- [Data under study]:
* * * * * * * * *

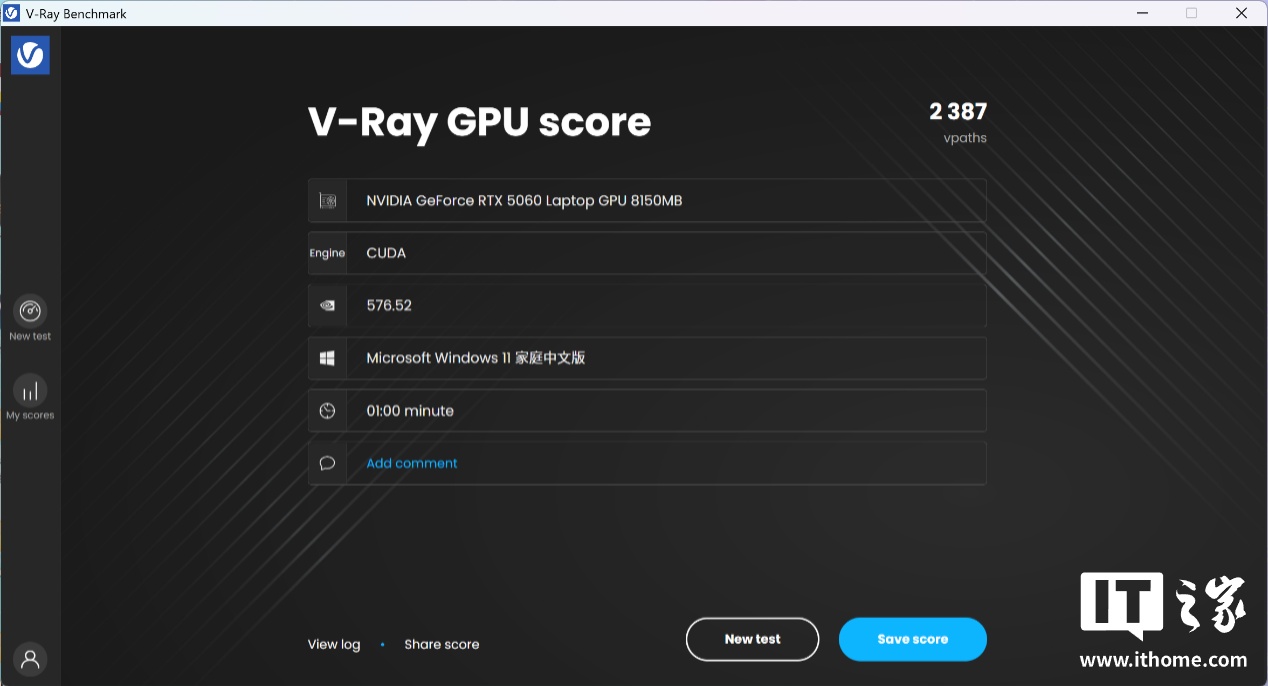Click Share score

pyautogui.click(x=441, y=644)
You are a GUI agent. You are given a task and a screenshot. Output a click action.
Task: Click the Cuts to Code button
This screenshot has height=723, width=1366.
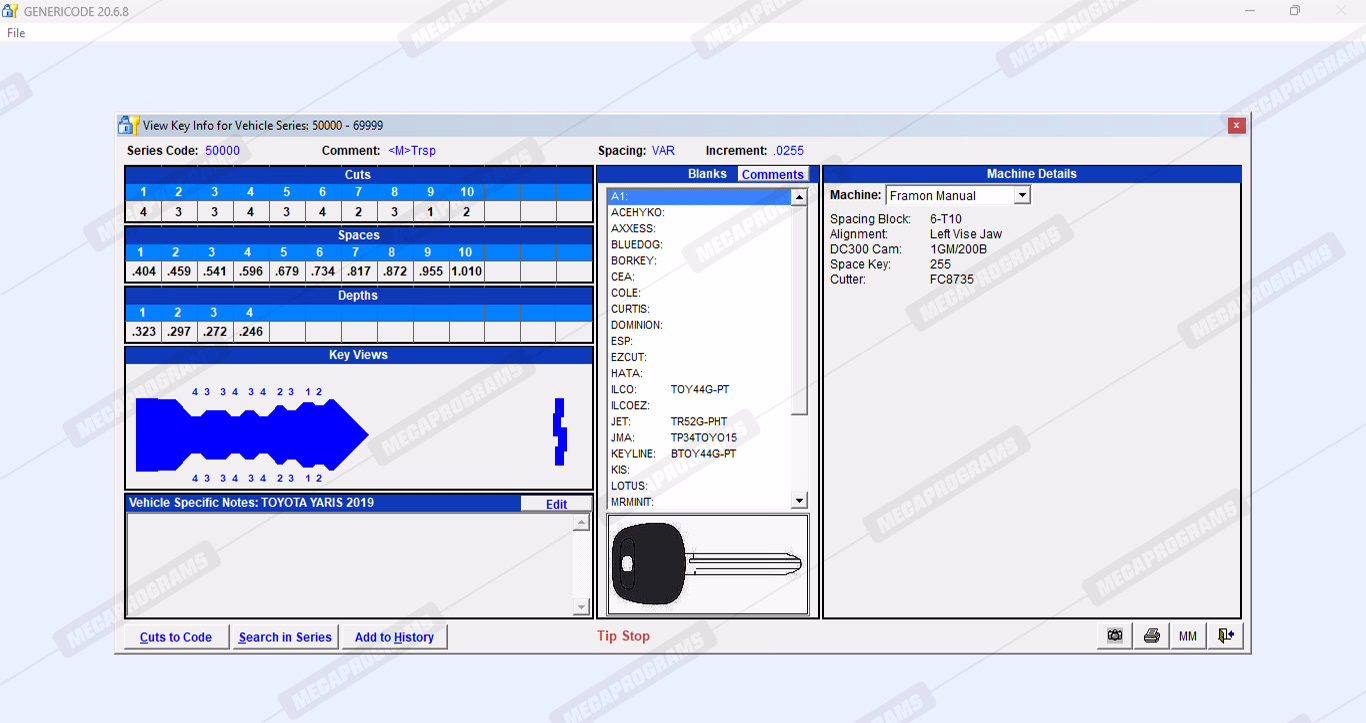(x=176, y=637)
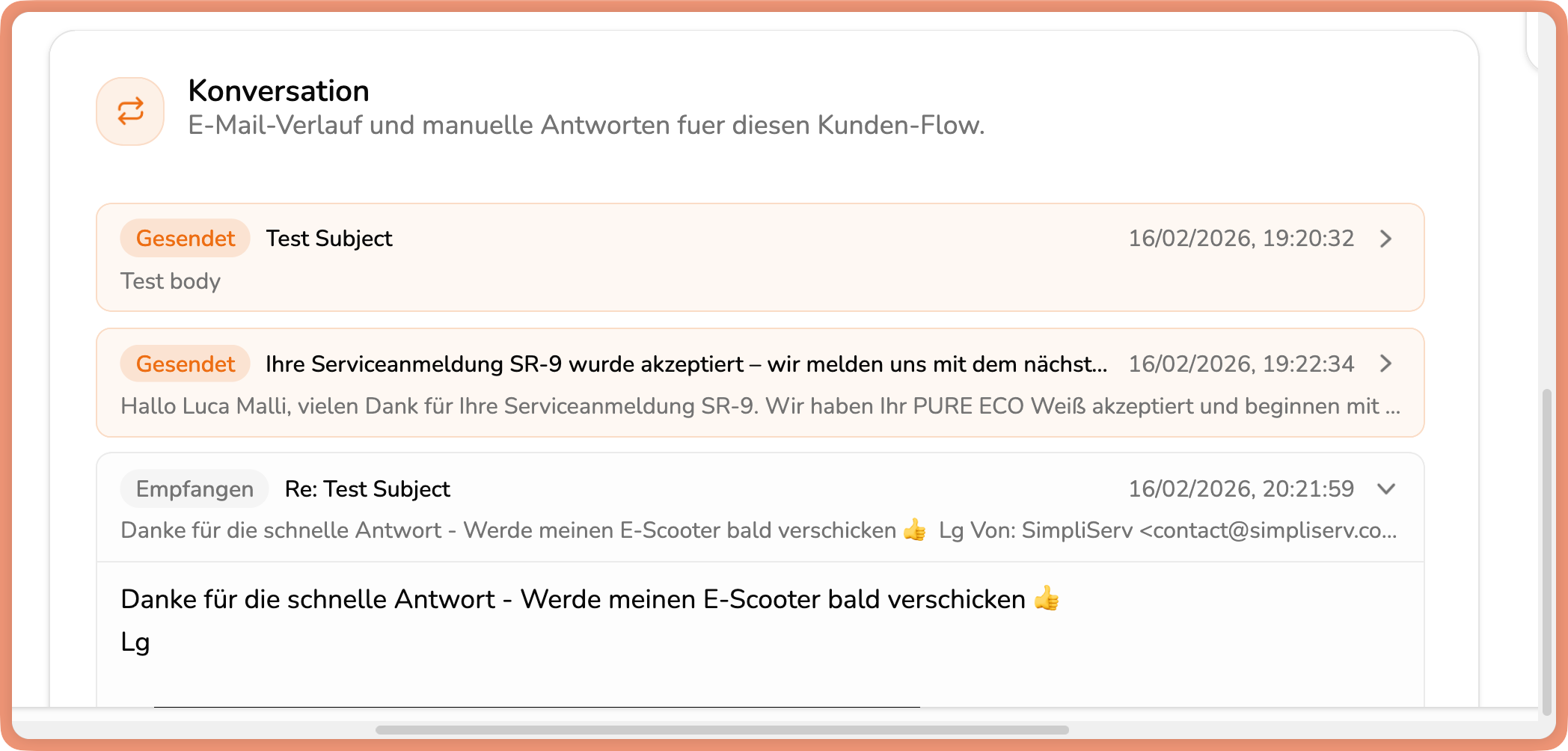Click timestamp 16/02/2026, 20:21:59
The height and width of the screenshot is (751, 1568).
pos(1241,488)
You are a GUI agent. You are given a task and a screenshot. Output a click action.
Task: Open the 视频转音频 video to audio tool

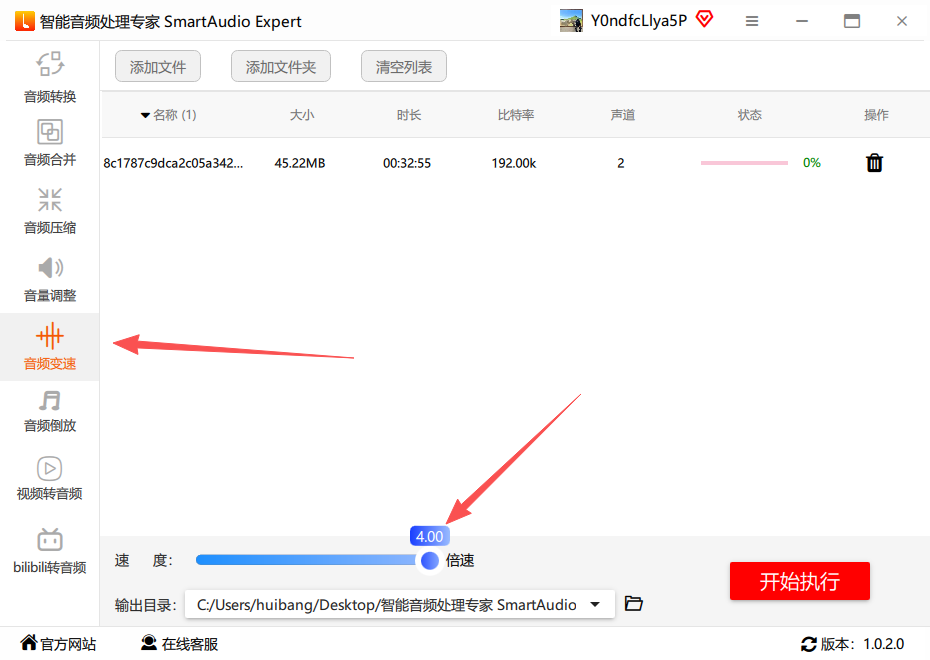(50, 478)
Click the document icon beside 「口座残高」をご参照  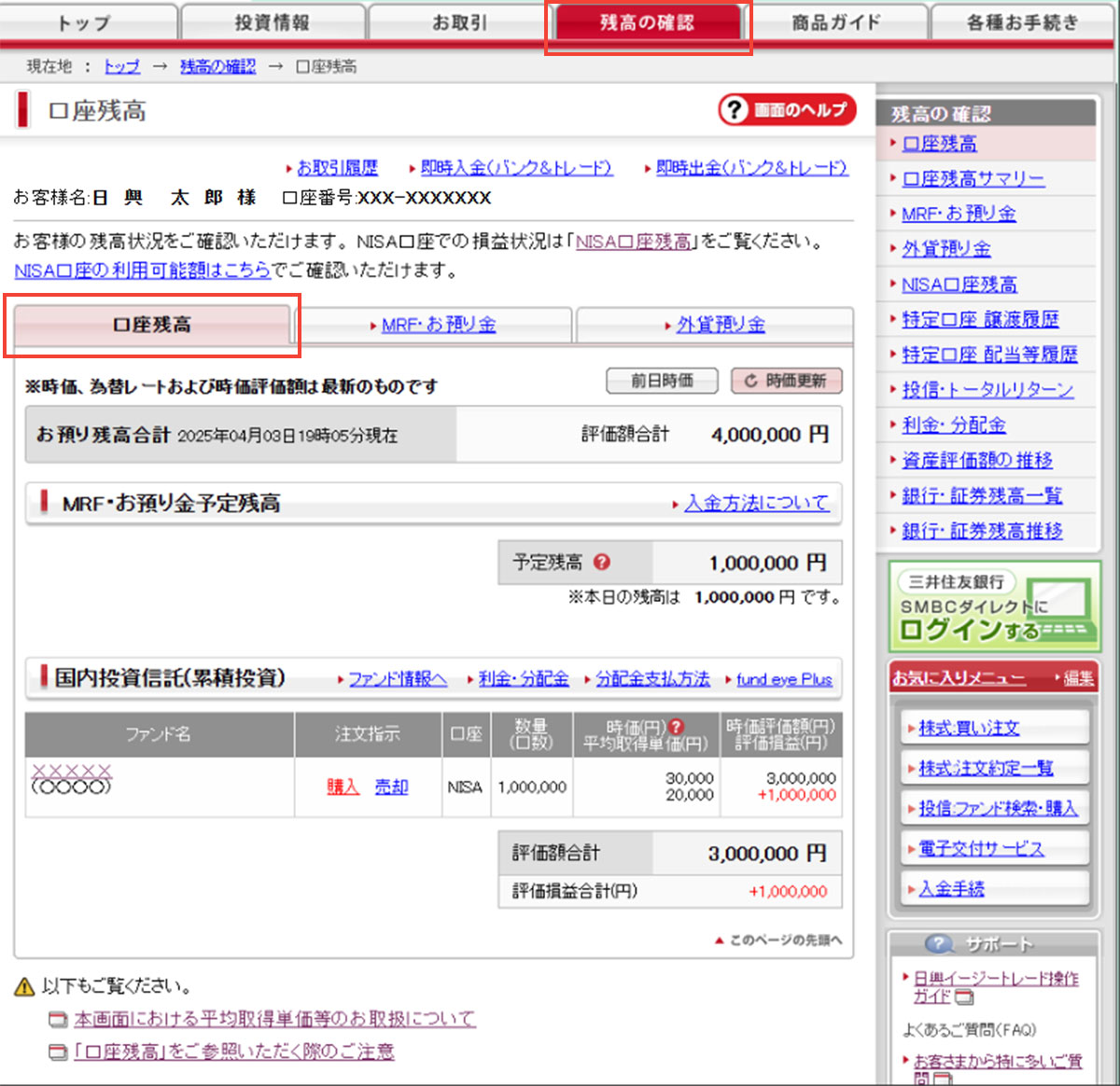pos(58,1052)
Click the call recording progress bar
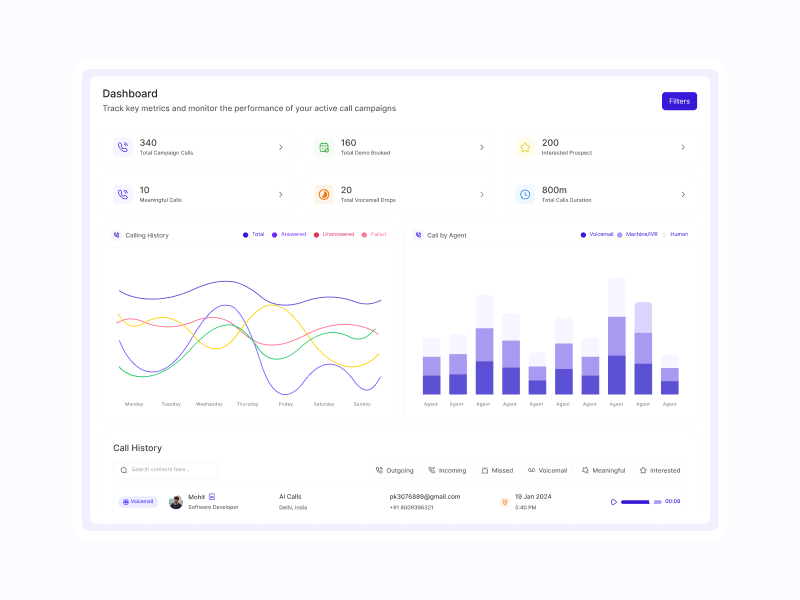 [x=640, y=502]
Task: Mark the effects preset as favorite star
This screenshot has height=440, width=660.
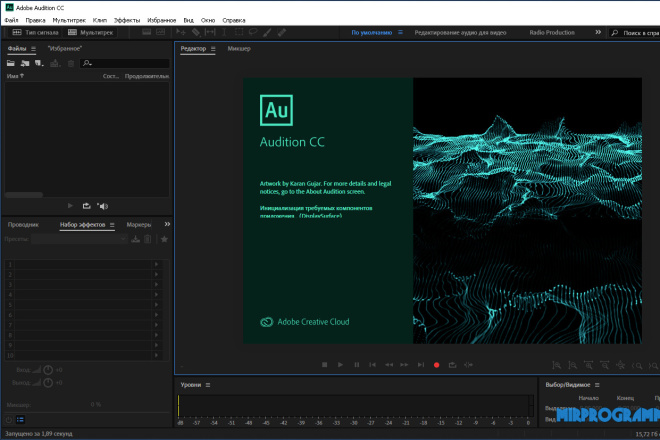Action: (164, 239)
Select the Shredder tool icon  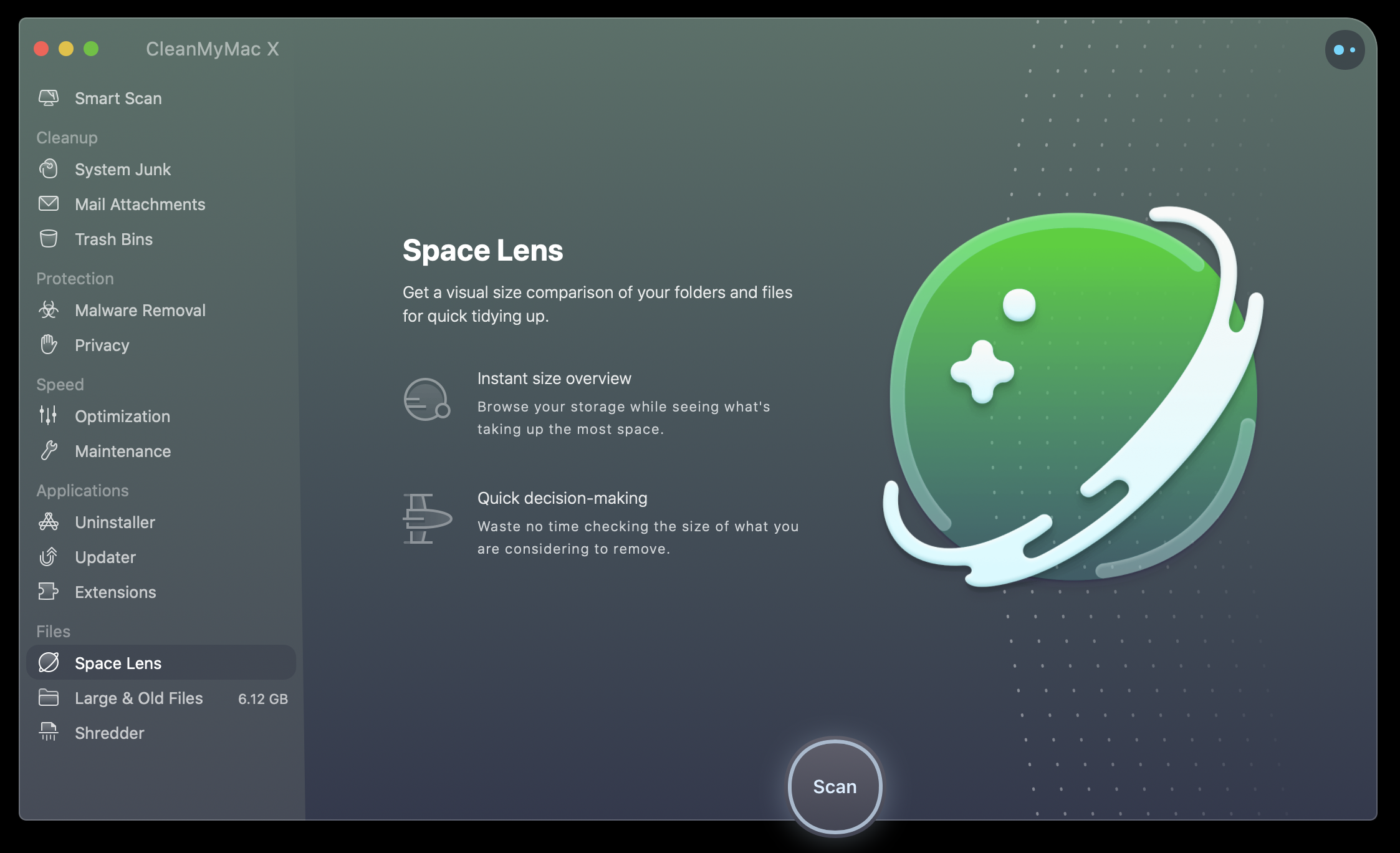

* * * * * * * * *

Ignoring the pictures, write out word for word the lines from the line containing "This screenshot has height=440, width=660." through the end of the material above.

- [Answer area]:
This screenshot has height=440, width=660.
Action: (164, 239)
Select the Shredder tool icon  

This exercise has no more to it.